La nostra parabola però ci parla di separazione tra ciò che ha valore e ciò che è inutile e l’adempimento lo troviamo ancora in Apocalisse 20.11-14: “Poi vidi un gran trono bianco e colui che vi sedeva sopra, dalla cui presenza fuggirono il cielo e la terra, e non fu più trovato posto per loro. E vidi i morti, grandi e piccoli, che stavano ritti davanti a Dio, e i libri furono aperti; e fu aperto un altro libro, che è il libro della vita, e i morti furono giudicati in base alle cose scritte nei libri, secondo le loro opere. E il mare restituì i morti che erano in esso, la morte e l’Ades restituirono i morti che erano in loro, ed essi furono giudicati, ciascuno secondo le sue opere. Poi la morte e l’Ades furono gettati nello stagno di fuoco. Questa è la morte seconda.

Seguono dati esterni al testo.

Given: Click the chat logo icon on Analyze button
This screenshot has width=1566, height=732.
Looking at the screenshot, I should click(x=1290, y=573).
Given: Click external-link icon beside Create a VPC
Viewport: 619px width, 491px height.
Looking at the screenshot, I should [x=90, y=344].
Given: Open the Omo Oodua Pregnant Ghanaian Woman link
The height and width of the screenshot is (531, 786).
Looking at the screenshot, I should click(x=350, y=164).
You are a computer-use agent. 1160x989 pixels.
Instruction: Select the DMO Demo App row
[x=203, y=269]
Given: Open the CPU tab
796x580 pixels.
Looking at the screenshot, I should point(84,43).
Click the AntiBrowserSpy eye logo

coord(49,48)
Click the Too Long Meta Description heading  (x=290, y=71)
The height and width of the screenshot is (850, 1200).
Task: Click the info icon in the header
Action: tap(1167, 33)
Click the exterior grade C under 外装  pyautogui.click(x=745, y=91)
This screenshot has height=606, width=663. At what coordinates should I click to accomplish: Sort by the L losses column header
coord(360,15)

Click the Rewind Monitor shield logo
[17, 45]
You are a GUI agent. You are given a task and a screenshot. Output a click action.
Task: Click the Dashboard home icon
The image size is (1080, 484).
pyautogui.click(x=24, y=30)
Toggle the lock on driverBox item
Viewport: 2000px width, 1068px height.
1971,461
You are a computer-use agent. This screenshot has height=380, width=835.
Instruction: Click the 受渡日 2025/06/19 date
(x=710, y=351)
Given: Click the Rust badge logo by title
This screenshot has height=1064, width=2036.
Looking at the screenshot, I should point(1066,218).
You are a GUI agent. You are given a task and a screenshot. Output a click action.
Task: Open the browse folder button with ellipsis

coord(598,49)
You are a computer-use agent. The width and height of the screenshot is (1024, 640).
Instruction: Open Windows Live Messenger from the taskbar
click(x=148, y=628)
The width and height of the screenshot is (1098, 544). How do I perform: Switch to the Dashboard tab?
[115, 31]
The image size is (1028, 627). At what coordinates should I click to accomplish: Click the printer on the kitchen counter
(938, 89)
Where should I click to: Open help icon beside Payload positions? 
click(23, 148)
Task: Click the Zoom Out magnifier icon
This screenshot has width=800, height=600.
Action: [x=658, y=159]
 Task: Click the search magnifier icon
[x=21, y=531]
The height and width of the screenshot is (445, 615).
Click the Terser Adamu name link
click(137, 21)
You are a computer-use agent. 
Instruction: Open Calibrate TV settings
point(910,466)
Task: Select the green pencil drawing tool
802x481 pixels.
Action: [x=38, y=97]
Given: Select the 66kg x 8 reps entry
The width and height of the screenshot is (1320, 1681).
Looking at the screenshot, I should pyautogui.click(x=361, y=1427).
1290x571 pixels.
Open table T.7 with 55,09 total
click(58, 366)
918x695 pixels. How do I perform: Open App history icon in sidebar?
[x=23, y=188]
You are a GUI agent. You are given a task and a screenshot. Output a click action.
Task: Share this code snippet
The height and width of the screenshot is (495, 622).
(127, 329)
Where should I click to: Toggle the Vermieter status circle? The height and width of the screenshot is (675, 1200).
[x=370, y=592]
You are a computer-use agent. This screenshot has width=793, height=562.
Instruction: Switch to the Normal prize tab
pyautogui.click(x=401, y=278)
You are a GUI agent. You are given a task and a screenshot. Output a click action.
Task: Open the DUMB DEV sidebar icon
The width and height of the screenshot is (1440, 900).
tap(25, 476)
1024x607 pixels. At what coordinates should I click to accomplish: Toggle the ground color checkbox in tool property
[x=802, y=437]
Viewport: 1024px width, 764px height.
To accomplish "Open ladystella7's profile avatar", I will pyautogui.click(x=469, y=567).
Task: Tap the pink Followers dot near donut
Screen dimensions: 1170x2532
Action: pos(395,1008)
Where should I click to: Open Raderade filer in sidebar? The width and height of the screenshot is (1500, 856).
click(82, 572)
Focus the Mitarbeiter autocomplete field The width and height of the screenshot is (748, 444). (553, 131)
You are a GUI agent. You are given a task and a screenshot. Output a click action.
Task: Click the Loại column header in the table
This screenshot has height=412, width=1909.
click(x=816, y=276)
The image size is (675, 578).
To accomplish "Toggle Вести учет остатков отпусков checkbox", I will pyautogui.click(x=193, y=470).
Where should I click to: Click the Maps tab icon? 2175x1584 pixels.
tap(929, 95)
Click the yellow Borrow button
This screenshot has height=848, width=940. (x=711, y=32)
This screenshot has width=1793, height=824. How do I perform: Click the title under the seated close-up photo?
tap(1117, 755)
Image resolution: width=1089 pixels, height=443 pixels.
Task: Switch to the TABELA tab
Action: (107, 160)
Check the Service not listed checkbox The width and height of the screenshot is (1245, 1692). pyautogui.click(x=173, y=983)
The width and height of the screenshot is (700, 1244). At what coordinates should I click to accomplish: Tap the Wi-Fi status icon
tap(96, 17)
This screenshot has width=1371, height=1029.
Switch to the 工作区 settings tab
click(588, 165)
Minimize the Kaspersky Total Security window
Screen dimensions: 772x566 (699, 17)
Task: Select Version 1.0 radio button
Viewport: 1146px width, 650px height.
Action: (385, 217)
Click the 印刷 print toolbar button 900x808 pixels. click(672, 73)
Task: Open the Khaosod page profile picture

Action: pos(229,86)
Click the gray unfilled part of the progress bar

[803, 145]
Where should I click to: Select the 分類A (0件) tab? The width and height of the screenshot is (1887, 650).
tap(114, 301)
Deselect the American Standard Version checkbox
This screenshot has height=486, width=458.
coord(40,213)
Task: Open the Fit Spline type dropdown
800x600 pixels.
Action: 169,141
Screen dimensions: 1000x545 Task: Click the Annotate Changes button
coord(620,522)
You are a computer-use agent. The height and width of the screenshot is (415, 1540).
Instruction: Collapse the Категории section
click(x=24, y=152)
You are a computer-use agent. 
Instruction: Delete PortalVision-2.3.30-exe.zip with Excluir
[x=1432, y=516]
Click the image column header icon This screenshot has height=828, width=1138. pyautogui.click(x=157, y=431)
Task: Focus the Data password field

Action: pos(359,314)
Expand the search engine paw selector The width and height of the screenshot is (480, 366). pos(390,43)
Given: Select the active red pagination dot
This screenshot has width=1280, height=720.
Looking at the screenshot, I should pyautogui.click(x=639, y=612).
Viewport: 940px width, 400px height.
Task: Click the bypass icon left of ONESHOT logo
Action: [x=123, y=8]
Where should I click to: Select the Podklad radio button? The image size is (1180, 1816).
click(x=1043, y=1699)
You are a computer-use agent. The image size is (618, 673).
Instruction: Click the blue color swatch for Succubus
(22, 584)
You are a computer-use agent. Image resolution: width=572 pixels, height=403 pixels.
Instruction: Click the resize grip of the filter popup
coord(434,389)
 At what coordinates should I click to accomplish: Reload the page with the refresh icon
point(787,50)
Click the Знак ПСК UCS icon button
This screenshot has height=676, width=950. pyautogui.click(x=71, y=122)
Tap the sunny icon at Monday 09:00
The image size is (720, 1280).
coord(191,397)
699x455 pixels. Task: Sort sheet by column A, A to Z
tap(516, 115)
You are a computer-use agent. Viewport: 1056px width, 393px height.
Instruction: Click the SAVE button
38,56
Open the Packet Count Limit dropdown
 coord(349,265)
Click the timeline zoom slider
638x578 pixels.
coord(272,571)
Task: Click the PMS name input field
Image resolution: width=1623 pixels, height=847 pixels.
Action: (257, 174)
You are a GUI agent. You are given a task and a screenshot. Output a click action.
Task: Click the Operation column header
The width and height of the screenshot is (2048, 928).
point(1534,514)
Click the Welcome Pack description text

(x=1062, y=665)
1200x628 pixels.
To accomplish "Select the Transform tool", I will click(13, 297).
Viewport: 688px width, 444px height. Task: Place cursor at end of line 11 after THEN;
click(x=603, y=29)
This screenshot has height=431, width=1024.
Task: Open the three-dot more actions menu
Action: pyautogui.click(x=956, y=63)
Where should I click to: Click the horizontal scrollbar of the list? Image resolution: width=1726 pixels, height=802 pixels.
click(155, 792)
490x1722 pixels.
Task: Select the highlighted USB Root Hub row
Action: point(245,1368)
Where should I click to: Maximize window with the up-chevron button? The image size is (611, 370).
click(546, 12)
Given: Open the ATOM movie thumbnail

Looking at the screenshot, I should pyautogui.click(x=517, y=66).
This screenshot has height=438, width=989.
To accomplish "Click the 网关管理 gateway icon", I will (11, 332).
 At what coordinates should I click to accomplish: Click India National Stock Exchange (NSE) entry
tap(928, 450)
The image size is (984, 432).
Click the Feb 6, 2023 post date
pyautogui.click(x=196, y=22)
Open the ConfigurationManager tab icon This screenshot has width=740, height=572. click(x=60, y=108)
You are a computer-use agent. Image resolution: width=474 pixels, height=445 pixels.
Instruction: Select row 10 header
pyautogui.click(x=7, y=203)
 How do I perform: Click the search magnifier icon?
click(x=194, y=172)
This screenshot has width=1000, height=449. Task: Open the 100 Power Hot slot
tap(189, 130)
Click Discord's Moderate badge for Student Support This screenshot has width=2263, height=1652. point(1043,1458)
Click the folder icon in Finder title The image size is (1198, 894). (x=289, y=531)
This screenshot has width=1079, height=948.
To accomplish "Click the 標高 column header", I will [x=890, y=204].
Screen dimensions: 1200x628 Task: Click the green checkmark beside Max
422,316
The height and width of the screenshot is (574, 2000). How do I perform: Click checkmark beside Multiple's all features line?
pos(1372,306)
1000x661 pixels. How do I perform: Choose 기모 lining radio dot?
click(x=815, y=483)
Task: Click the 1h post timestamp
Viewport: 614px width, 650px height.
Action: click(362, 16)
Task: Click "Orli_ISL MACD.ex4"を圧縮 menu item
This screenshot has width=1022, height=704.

E se qualcuno non fu trovato scritto nel libro della vita, fu gettato nello stagno di fuoco”. Dopo di che, verrà “Un nuovo cielo e una nuova terra. perché il primo cielo e la prima terra erano passati, e il mare non c’era più” (21.1).
Ecco, visto per sommi capi, il piano di Dio per l’uomo che ha creduto in Lui. E, altrettanto per sommi capi, il destino che si saranno scelti quelli che lo avranno rifiutato: rinviando quando erano in vita l’incontro con Lui, non potranno comunque sottrarsi a quello in condanna. Gesù in questa parabola va direttamente alla selezione finale omettendo tutti quei passaggi intermedi che i discepoli non avrebbero potuto capire e che allora non erano necessari, come il rapimento della Chiesa, la costituzione di distruzione di “Babilonia la grande”, la triade composta dalla Bestia, dal Falso Profeta e dal Dragone la cui esistenza rimane velata fino a quando a Giovanni non fu detto “Quello che vedi, scrivilo in un libro e mandalo alle sette Chiese” (1.11), figure della Chiesa nella storia, ciascuna appartenente ad un’epoca precisa.
Per i discepoli era urgente conoscere altro, come le verità basilari contenute nelle parabole del regno oppure, più avanti, al loro stupore per la magnificenza delle costruzioni del Tempio in Gerusalemme, che non sarebbe lasciata “pietra su pietra che non sia diroccata”. Perché, nonostante il senso di magnificenza di fronte alle opere dell’uomo, non ne resterà nulla. Amen.